Jacob, who was listening fascinated, went to fill his mug, but there was nothing to fill it with.
“Oh,” said Jaspar and teetered off toward the back of the room.
“I’m not bothered,” Jacob called out after him.
“But I am.”
“You can’t just stop like that.”
“Why not?” Jaspar’s voice was already coming from outside. “The story took hundreds of years to become history, but you can’t wait.”
“I want to know what happened next. And you still haven’t told me about the lost children.”
Jaspar was trying to open the trapdoor in the yard. “Well, if you insist, come out here.”
Jacob jumped up and went out into the dark yard. Jaspar had lit a candle and indicated he should go down first. Cautiously they negotiated the slippery steps. Jacob was plunged into the damp, musty smell once more and a strange feeling of timelessness came over him. The darkness in front echoed with the drip of water. Then candlelight filled the immediate surroundings. Jaspar was standing beside him.
“Could you imagine spending the rest of your life here?” he asked. “Not out of choice, but if you had to?”
“Not even by choice.”
Jaspar gave a dry laugh. “And yet this is paradise. What do we know about the Crusades anyway?” He went over to a barrel and drew off two or three pints. As he followed him, Jacob seemed to be floating. He wasn’t used to the stuff. He spun around, arms outstretched, and felt himself sink to the ground like a feather.
Jaspar gave him a searching look and placed the candle on the ground in front of him. Then he sat down opposite and filled the mugs. “This is a better place to talk about the Crusades,” he said, taking a draught.
Jacob followed suit. “Agreed.”
“No, you misunderstand. This cellar is a hole in the ground. It’s unhealthy and oppressive. It’s my penitential chamber.”
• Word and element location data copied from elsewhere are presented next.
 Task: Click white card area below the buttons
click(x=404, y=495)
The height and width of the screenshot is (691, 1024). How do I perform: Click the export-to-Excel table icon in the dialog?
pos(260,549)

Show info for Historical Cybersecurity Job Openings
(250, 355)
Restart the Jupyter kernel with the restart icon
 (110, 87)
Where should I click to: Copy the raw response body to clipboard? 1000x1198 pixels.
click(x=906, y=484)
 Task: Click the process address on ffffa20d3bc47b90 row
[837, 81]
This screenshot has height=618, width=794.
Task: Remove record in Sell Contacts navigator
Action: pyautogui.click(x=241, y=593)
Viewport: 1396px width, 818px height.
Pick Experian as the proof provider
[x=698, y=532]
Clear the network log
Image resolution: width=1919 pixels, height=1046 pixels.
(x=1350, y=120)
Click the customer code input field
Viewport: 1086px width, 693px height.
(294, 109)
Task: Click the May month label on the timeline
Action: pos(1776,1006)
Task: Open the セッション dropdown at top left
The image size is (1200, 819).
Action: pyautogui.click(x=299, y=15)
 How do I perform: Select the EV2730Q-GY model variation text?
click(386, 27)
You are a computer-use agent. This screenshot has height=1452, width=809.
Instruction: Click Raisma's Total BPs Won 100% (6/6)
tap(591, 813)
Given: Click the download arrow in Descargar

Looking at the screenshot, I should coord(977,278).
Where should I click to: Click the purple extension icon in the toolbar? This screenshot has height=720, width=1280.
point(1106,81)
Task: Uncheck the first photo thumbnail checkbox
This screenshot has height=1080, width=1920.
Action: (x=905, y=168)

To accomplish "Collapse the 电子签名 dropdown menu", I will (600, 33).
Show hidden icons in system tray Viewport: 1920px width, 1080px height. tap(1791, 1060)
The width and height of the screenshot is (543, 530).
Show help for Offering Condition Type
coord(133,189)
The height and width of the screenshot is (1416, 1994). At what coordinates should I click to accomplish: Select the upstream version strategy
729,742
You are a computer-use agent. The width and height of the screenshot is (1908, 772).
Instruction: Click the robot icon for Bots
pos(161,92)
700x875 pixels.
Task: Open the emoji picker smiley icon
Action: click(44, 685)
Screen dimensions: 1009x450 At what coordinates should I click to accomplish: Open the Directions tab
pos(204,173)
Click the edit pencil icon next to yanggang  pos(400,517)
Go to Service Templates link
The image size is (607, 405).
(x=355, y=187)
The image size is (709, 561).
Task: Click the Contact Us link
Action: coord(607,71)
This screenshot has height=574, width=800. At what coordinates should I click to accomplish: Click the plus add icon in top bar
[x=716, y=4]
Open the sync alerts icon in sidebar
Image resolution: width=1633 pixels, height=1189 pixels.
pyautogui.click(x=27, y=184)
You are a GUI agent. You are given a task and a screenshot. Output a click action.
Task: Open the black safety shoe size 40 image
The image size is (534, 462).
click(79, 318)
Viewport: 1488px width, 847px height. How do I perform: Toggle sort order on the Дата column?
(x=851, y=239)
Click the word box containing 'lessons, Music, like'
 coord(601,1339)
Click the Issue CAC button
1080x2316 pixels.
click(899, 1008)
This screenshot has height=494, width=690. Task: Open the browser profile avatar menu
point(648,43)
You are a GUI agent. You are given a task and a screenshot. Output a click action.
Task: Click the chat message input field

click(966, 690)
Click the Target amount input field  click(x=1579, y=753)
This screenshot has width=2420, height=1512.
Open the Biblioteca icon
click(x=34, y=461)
“Nice penance.” Jacob grinned.
“I could just as easily drink up there, in the warm. But that’s what I don’t do. To sit in a cozy, well-heated room talking about injustice and suffering seems to me tantamount to mocking those who really suffer. You want to know what Urban dreamed? He claimed the Lord appeared to him and commanded him to take up arms in the name of the Cross against the heathen and unbelievers. In November of the year of our Lord 1095 he preached the Crusade at the Council of Clermont, beseeching rich and poor to wipe out the Turks in a massive campaign, a holy, just war the like of which had never been seen. And everyone who was there—and there were lots, too many—burghers, merchants, clerics, and soldiers, tore their clothes into crosses, screaming
He was silent for a while. Jacob didn’t ask what the war-cry meant. He could guess.